This is a true cover album, in the sense that Booker T. and the MG’s McLemore Avenue is, and that Mojo magazine compilations of various people doing songs from Revolver or Yellow Submarine aren’t. That is, it represents a genuine effort to reimagine the work and stamp it with a new personality. And if there’s one thing With a Little Help from My Fwends is, it’s of its time; the spine of the album appropriately puts “2014” next to the title. The album’s keynotes are fragmentation and dissonance, both within songs and between them, producing an effect quite different from the musical variety of the Beatles’ album. By my count, three songs rise above the often gimmicky technological effects that gum up the works and achieve emotional resonance. As a whole, though, the album replaces the Beatles’ (tragically naïve) faith in the transformative power of drugs with mere trippiness, and their (sometimes satirical, sometimes sympathetic) engagement with the world with cynical weariness.

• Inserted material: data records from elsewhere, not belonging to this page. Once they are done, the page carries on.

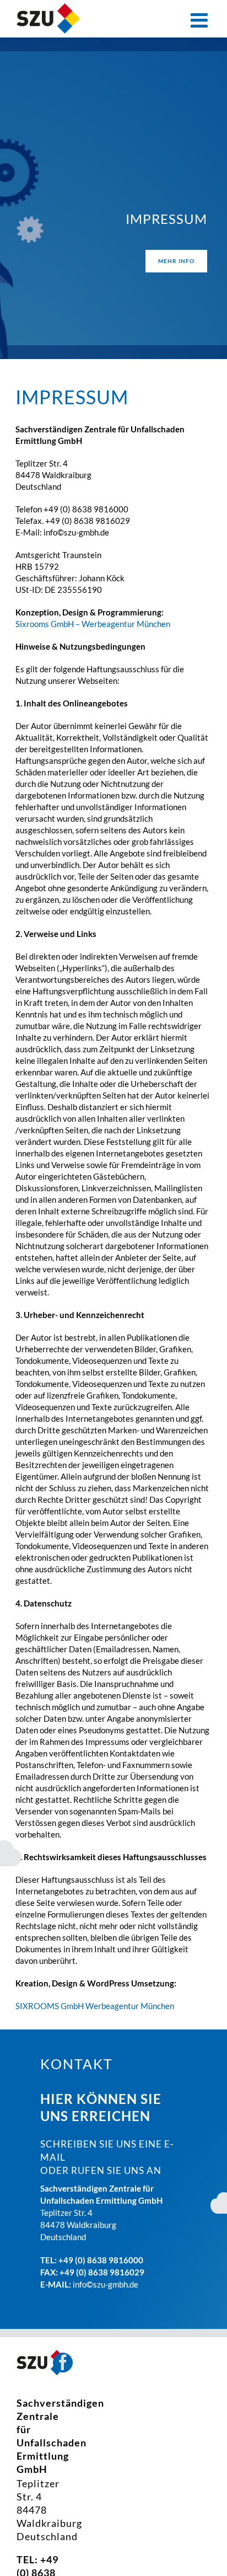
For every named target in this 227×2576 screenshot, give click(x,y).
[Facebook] (63, 2363)
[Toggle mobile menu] (200, 20)
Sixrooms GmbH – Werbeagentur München (92, 624)
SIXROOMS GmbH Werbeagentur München (94, 2006)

I was only one year old when Sgt. Pepper’s came out, but listening to With a Little Help from My Fwends the sense of loss I feel for what was imaginable at that time is personal.

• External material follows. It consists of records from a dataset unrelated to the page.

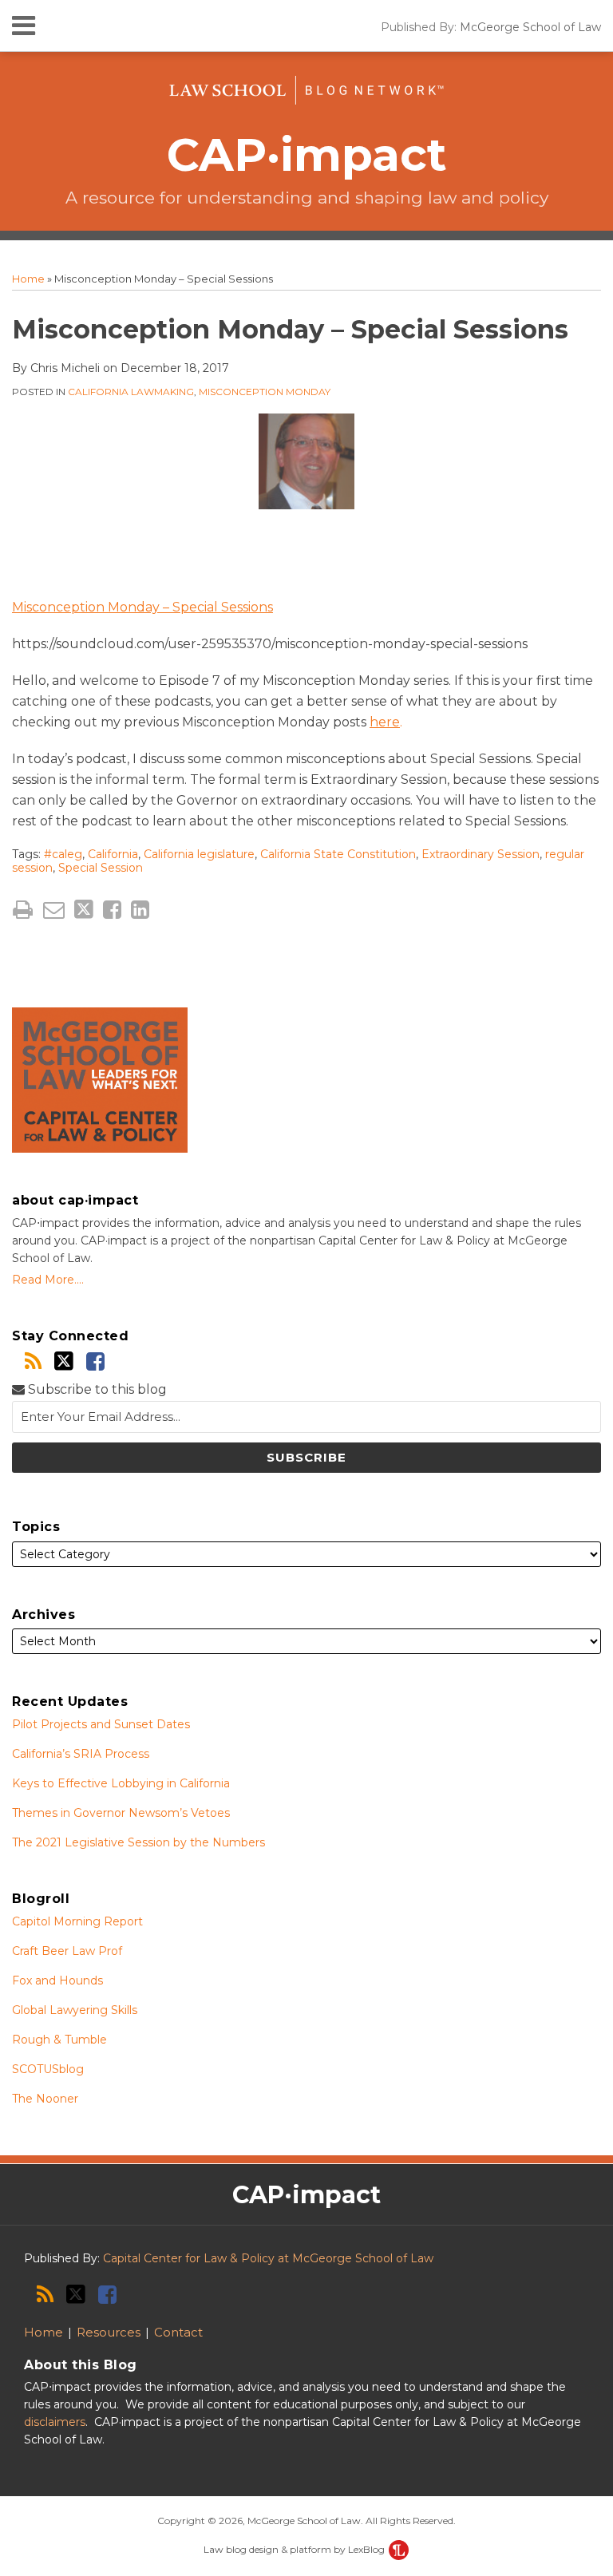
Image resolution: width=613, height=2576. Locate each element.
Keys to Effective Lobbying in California (121, 1783)
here (385, 722)
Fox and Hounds (57, 1980)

You know the worst of what you’re in for from the start, at least: “Sgt. Pepper’s Lonely Hearts Club Band,” and especially “With a Little Help from My Friends” are a hot mess. Both songs credit three artists or groups, and both suffer from throw-everything-at-the-wall syndrome. The opening track leaches all the power out of the original by largely dropping out the rhythm section, changing tempo repeatedly, and drowning the ending in a guitar solo by J. Mascis that is mixed up so high it leaps out the way cheap commercials go up in volume during TV shows. “With a Little Help from My Friends” is aggressively unlistenable. It sounds like a parody to me, but one without a clear point. It kicks off with a messy, overlong drum solo, and the vocals are literally all over the place—alternately strident, deliberately out of tune, and so processed they sound robotic (there will be way too much of this last later in the album).
Yet this track is the key to the album’s strength, as well as its weakness. The Lips and friends here serve notice that this won’t be a forgettable by-the-numbers cover version, like Cheap Trick’s Sgt. Pepper’s Live; it will show artists’ genuine responses to the Beatles’ songs. Thus I believe the mess of “With a Little Help from my Friends” points to acute discomfort with the vulnerability and hope that underlies the song. The Beatles’ original is both a tongue-in-cheek salute to the music hall tradition and a sincere statement about friendship, thanks largely to Ringo’s lead vocals and the band’s call and response with him. What With a Little Help from my Fwends as a whole ends up demonstrating most powerfully is that the delicate balance of humor, optimism, realism, and empathy that shaped “Sgt. Pepper’s” is impossible to recapture in the 21st century.
But boy, does this album turn the trippiness up all the way up to 11. “Fixing a Hole” by the Electric Wurms and “Within You Without You” by Birdflower, the Flaming Lips, and Pitchwafuzz are convincing musical acid trips. “Lucy in the Sky with Diamonds,” by The Flaming Lips, Miley Cyrus, and Moby, manages to combine trippiness with emotional power, mainly because the arrangement stays rather closer to the Beatles’ original and the vocals are not as overprocessed as elsewhere. On the other hand, “Being for the Benefit of Mr. Kite!”, by The Flaming Lips, MJ Keenan, Puscifer and Sunbears, feels simply disjointed and tedious.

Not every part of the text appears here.